Currently, Washington has a system that is separately linked to Tokyo and Seoul for detecting and tracking Pyongyang's missiles, but its key Asian security allies do not have a mechanism for immediately sharing such information.
The momentum for closer trilateral relations increased when Yoon visited Tokyo in March, marking the first visit to Tokyo by a South Korean leader in many years.
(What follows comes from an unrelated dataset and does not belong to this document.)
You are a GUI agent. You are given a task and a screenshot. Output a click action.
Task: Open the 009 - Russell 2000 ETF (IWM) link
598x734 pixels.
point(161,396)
Yoon and Kishida agreed to move on from a long-festering dispute over wartime conscripted labor.
As bilateral relations between Japan and South Korea have improved, the two countries have increased policy coordination with the United States, expanding beyond issues concerning North Korea to include areas ranging from Russia's war against Ukraine to supply chains for critical materials.
Japanese Chief Cabinet Secretary Hirokazu Matsuno said at a press conference, "It is important to further deepen trilateral strategic cooperation in order to uphold the rules-based, free and open international order while responding to North Korea."
The top government spokesman, however, refrained from confirming the specific date of the planned summit.
On Thursday, senior diplomats from Japan, the United States and South Korea held a meeting in Karuizawa, central Japan, and agreed to further reinforce their deterrence and response capabilities against North Korea, according to the Japanese Foreign Ministry.
Takehiro Funakoshi, director general of the ministry's Asian and Oceanian Affairs Bureau, and his U.S. and South Korean counterparts, Sung Kim and Kim Gunn, attended the talks.
Funakoshi told reporters after the talks that the three expressed their "serious concerns" about Pyongyang's fast-paced increase in its missile and nuclear capacities while reaffirming that they are open to dialogue with the North.
At the outset of the gathering, which was open to the media, Sung Kim said the officials will work together in preparation for "the upcoming trilateral leaders summit next month."
Kim also said Washington is "working very hard" to obtain information regarding a U.S. soldier believed to be in Pyongyang's custody after crossing into North Korea from South Korea on Tuesday and "actively engaging to ensure his safety and return."